The anomaly.barplot Function

Conversely, the anomaly.barplot function is tailored for examining categorical data. It also starts by ensuring the anomaly indicator column is present in the dataset. It then identifies all categorical columns, filtering out the anomaly indicator if it is mistakenly categorized as such. For each identified categorical variable, the function computes the proportion of data falling into each category of the anomaly indicator and visualizes this information using bar plots. This setup provides a transparent visualization of how categorical data is distributed across different anomaly classifications, facilitating an easy assessment of how these variables interact with potential anomalies. The individual plots are organized into a two-column grid, enhancing the visual comparison across variables.

These functions represent critical tools in the anomaly detection toolkit, each addressing different aspects of the data and providing comprehensive insights that are pivotal for effective anomaly detection.

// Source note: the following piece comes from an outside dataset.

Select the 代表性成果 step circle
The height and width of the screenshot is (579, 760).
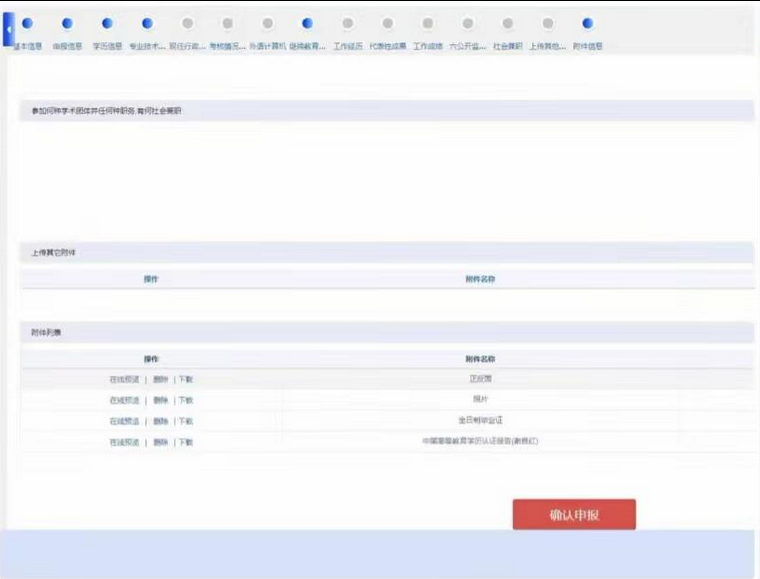(x=387, y=23)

Visualize analysis anomalies

To further analyze anomalies in the absenteeism data, we first create a modified version of the original dataset and store it in a new data frame named absenteeism.lm. In this data frame, we add a new column called IsAnomalous. This column categorizes each entry as TRUE if the corresponding residual from the linear regression model (stored in anomaly.lm$residuals) exceeds a predefined threshold, thereby labeling it as an anomaly. Here’s the R code for creating this enhanced data frame:

# Create a new column in the absenteeism data frame to flag anomalies
absenteeism.lm <- absenteeism |>
  mutate(IsAnomalous = anomaly.lm$residuals > threshold)

Next, we visualize the anomalies using box plots and bar plots to compare the distributions of numeric and categorical data, respectively, between anomalous and non-anomalous observations.

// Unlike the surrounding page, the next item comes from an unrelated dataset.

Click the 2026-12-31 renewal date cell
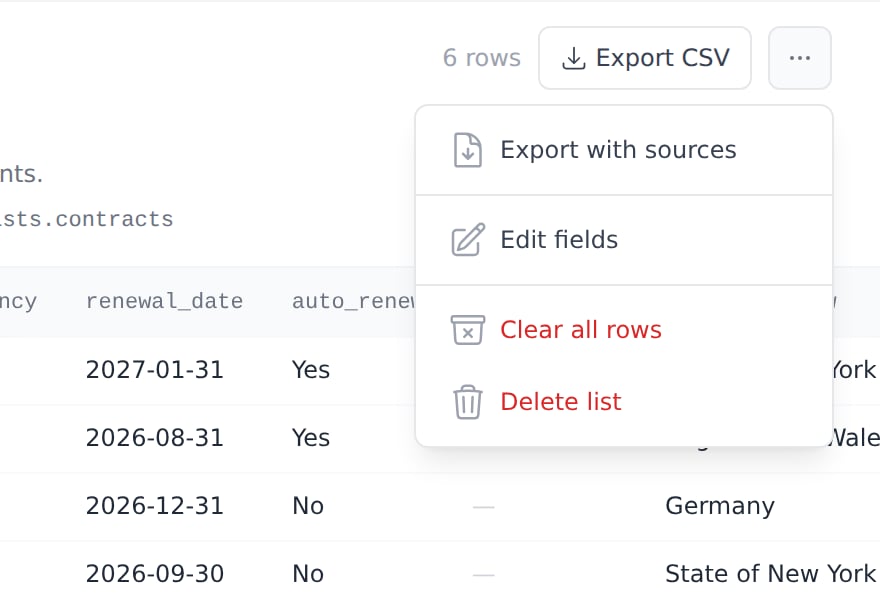Screen dimensions: 880x600 click(154, 506)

# Generate box plots for numeric data categorized by anomaly status
anomaly.boxplot(data = absenteeism.lm, anomaly_indicator = "IsAnomalous")

# Generate bar plots for categorical data categorized by anomaly status
anomaly.barplot(data = absenteeism.lm, anomaly_indicator = "IsAnomalous")

However, upon reviewing these visualizations, we observe that neither the box plots of numeric data nor the bar plots of categorical data show a strong difference between anomalous and non-anomalous observations. This finding suggests that while anomalies are detected, their characteristics might not significantly diverge from the norm based on the analyzed variables.